(Data under study begins)
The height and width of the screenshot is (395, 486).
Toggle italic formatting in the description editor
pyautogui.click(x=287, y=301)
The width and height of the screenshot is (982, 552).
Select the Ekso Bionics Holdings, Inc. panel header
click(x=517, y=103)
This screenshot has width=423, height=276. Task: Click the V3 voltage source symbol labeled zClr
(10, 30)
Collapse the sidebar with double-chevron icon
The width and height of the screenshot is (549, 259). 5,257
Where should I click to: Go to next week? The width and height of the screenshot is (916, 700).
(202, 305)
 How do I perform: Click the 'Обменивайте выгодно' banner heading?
(Data under study ends)
Task instructions — Reproduce each line above without any alteration.

Output —
The height and width of the screenshot is (395, 486).
Toggle italic formatting in the description editor
pyautogui.click(x=287, y=301)
The width and height of the screenshot is (982, 552).
Select the Ekso Bionics Holdings, Inc. panel header
click(x=517, y=103)
This screenshot has width=423, height=276. Task: Click the V3 voltage source symbol labeled zClr
(10, 30)
Collapse the sidebar with double-chevron icon
The width and height of the screenshot is (549, 259). 5,257
Where should I click to: Go to next week? The width and height of the screenshot is (916, 700).
(202, 305)
 How do I perform: Click the 'Обменивайте выгодно' banner heading?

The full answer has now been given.